[SUPPLIED INFORMATION]

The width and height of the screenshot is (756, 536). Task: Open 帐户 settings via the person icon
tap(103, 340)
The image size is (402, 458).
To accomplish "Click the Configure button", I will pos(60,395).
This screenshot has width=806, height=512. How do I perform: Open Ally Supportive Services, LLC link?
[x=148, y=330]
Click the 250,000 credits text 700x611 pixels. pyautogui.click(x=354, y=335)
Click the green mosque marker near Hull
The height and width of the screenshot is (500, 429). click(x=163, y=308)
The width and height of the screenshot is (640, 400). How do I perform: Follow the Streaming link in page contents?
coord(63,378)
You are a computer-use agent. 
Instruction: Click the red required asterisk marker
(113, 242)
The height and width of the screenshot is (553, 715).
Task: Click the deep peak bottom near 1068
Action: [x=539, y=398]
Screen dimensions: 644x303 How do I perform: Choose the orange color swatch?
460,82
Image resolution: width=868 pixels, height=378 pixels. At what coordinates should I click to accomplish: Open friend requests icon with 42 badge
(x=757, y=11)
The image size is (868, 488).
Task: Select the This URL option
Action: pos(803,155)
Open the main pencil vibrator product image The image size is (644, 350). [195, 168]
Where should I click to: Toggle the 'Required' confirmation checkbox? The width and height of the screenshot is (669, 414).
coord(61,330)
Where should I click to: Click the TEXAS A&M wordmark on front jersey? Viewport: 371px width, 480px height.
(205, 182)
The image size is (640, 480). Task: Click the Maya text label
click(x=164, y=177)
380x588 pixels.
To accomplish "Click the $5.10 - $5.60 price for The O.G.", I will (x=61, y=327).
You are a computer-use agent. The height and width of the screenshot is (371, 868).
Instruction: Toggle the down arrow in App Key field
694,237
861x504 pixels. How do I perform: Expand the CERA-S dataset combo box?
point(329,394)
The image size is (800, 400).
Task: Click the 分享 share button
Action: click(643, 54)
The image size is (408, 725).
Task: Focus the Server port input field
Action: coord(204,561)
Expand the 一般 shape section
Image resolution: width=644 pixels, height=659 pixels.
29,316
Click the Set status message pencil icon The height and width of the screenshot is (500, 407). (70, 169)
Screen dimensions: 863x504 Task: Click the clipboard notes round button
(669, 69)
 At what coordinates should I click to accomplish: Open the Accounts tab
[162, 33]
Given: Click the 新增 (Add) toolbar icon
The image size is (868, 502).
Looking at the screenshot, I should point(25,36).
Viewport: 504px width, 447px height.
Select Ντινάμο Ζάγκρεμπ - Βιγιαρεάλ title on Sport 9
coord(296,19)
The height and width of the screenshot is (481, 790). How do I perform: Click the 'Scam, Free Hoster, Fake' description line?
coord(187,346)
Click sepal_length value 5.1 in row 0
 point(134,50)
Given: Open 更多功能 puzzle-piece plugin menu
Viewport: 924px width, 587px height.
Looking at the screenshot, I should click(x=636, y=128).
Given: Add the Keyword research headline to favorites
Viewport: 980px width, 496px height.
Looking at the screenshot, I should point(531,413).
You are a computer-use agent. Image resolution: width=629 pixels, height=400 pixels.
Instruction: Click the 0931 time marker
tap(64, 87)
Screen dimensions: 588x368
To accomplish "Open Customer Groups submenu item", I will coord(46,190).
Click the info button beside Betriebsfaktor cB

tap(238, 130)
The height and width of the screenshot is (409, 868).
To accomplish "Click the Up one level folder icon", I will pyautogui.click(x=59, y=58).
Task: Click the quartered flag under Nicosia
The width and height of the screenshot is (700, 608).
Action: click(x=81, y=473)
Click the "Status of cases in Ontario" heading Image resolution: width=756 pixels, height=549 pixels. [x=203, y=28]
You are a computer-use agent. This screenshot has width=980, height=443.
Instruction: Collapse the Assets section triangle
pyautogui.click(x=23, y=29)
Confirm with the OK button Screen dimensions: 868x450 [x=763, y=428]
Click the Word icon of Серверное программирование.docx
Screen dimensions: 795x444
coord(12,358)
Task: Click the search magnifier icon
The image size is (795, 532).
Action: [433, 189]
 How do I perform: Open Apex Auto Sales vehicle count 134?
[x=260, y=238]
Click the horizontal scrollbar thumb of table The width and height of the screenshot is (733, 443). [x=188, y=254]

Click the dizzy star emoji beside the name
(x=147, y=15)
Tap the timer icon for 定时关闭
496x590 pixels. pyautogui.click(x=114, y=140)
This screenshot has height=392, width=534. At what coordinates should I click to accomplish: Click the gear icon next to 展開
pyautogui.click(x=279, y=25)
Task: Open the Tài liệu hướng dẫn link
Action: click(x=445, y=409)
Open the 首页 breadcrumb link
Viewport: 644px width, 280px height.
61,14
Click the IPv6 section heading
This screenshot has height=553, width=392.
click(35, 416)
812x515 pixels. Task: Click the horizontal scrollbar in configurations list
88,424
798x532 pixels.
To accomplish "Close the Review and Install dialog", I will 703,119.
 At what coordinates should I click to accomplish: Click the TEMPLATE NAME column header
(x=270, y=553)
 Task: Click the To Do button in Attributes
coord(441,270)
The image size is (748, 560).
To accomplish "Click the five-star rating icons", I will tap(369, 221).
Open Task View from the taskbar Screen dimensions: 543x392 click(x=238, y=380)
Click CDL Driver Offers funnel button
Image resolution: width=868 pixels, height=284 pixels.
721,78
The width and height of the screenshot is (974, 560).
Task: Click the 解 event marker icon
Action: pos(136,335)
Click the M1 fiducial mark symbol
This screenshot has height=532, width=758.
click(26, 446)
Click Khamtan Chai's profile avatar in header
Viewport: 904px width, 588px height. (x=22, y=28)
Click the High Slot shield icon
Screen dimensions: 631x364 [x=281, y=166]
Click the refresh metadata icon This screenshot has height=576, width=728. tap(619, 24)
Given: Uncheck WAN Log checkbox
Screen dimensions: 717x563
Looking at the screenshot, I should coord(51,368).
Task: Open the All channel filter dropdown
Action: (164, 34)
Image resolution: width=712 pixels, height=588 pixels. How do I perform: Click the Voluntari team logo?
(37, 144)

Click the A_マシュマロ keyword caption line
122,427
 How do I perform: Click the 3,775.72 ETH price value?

[/SUPPLIED INFORMATION]

● WHAT IS REQUIRED
The entries listed above are to be output exactly. Leave none out.

● EXPECTED ANSWER
The width and height of the screenshot is (756, 536). Task: Open 帐户 settings via the person icon
tap(103, 340)
The image size is (402, 458).
To accomplish "Click the Configure button", I will pos(60,395).
This screenshot has width=806, height=512. How do I perform: Open Ally Supportive Services, LLC link?
[x=148, y=330]
Click the 250,000 credits text 700x611 pixels. pyautogui.click(x=354, y=335)
Click the green mosque marker near Hull
The height and width of the screenshot is (500, 429). click(x=163, y=308)
The width and height of the screenshot is (640, 400). How do I perform: Follow the Streaming link in page contents?
coord(63,378)
You are a computer-use agent. 
Instruction: Click the red required asterisk marker
(113, 242)
The height and width of the screenshot is (553, 715).
Task: Click the deep peak bottom near 1068
Action: [x=539, y=398]
Screen dimensions: 644x303 How do I perform: Choose the orange color swatch?
460,82
Image resolution: width=868 pixels, height=378 pixels. At what coordinates should I click to accomplish: Open friend requests icon with 42 badge
(x=757, y=11)
The image size is (868, 488).
Task: Select the This URL option
Action: pos(803,155)
Open the main pencil vibrator product image The image size is (644, 350). [195, 168]
Where should I click to: Toggle the 'Required' confirmation checkbox? The width and height of the screenshot is (669, 414).
coord(61,330)
Where should I click to: Click the TEXAS A&M wordmark on front jersey? Viewport: 371px width, 480px height.
(205, 182)
The image size is (640, 480). Task: Click the Maya text label
click(x=164, y=177)
380x588 pixels.
To accomplish "Click the $5.10 - $5.60 price for The O.G.", I will (x=61, y=327).
You are a computer-use agent. The height and width of the screenshot is (371, 868).
Instruction: Toggle the down arrow in App Key field
694,237
861x504 pixels. How do I perform: Expand the CERA-S dataset combo box?
point(329,394)
The image size is (800, 400).
Task: Click the 分享 share button
Action: click(643, 54)
The image size is (408, 725).
Task: Focus the Server port input field
Action: coord(204,561)
Expand the 一般 shape section
Image resolution: width=644 pixels, height=659 pixels.
29,316
Click the Set status message pencil icon The height and width of the screenshot is (500, 407). (70, 169)
Screen dimensions: 863x504 Task: Click the clipboard notes round button
(669, 69)
 At what coordinates should I click to accomplish: Open the Accounts tab
[162, 33]
Given: Click the 新增 (Add) toolbar icon
The image size is (868, 502).
Looking at the screenshot, I should point(25,36).
Viewport: 504px width, 447px height.
Select Ντινάμο Ζάγκρεμπ - Βιγιαρεάλ title on Sport 9
coord(296,19)
The height and width of the screenshot is (481, 790). How do I perform: Click the 'Scam, Free Hoster, Fake' description line?
coord(187,346)
Click sepal_length value 5.1 in row 0
 point(134,50)
Given: Open 更多功能 puzzle-piece plugin menu
Viewport: 924px width, 587px height.
Looking at the screenshot, I should click(x=636, y=128).
Given: Add the Keyword research headline to favorites
Viewport: 980px width, 496px height.
Looking at the screenshot, I should point(531,413).
You are a computer-use agent. Image resolution: width=629 pixels, height=400 pixels.
Instruction: Click the 0931 time marker
tap(64, 87)
Screen dimensions: 588x368
To accomplish "Open Customer Groups submenu item", I will coord(46,190).
Click the info button beside Betriebsfaktor cB

tap(238, 130)
The height and width of the screenshot is (409, 868).
To accomplish "Click the Up one level folder icon", I will pyautogui.click(x=59, y=58).
Task: Click the quartered flag under Nicosia
The width and height of the screenshot is (700, 608).
Action: click(x=81, y=473)
Click the "Status of cases in Ontario" heading Image resolution: width=756 pixels, height=549 pixels. [x=203, y=28]
You are a computer-use agent. This screenshot has width=980, height=443.
Instruction: Collapse the Assets section triangle
pyautogui.click(x=23, y=29)
Confirm with the OK button Screen dimensions: 868x450 [x=763, y=428]
Click the Word icon of Серверное программирование.docx
Screen dimensions: 795x444
coord(12,358)
Task: Click the search magnifier icon
The image size is (795, 532).
Action: [433, 189]
 How do I perform: Open Apex Auto Sales vehicle count 134?
[x=260, y=238]
Click the horizontal scrollbar thumb of table The width and height of the screenshot is (733, 443). [x=188, y=254]

Click the dizzy star emoji beside the name
(x=147, y=15)
Tap the timer icon for 定时关闭
496x590 pixels. pyautogui.click(x=114, y=140)
This screenshot has height=392, width=534. At what coordinates should I click to accomplish: Click the gear icon next to 展開
pyautogui.click(x=279, y=25)
Task: Open the Tài liệu hướng dẫn link
Action: click(x=445, y=409)
Open the 首页 breadcrumb link
Viewport: 644px width, 280px height.
61,14
Click the IPv6 section heading
This screenshot has height=553, width=392.
click(35, 416)
812x515 pixels. Task: Click the horizontal scrollbar in configurations list
88,424
798x532 pixels.
To accomplish "Close the Review and Install dialog", I will 703,119.
 At what coordinates should I click to accomplish: Click the TEMPLATE NAME column header
(x=270, y=553)
 Task: Click the To Do button in Attributes
coord(441,270)
The image size is (748, 560).
To accomplish "Click the five-star rating icons", I will tap(369, 221).
Open Task View from the taskbar Screen dimensions: 543x392 click(x=238, y=380)
Click CDL Driver Offers funnel button
Image resolution: width=868 pixels, height=284 pixels.
721,78
The width and height of the screenshot is (974, 560).
Task: Click the 解 event marker icon
Action: pos(136,335)
Click the M1 fiducial mark symbol
This screenshot has height=532, width=758.
click(26, 446)
Click Khamtan Chai's profile avatar in header
Viewport: 904px width, 588px height. (x=22, y=28)
Click the High Slot shield icon
Screen dimensions: 631x364 [x=281, y=166]
Click the refresh metadata icon This screenshot has height=576, width=728. tap(619, 24)
Given: Uncheck WAN Log checkbox
Screen dimensions: 717x563
Looking at the screenshot, I should coord(51,368).
Task: Open the All channel filter dropdown
Action: (164, 34)
Image resolution: width=712 pixels, height=588 pixels. How do I perform: Click the Voluntari team logo?
(37, 144)

Click the A_マシュマロ keyword caption line
122,427
 How do I perform: Click the 3,775.72 ETH price value?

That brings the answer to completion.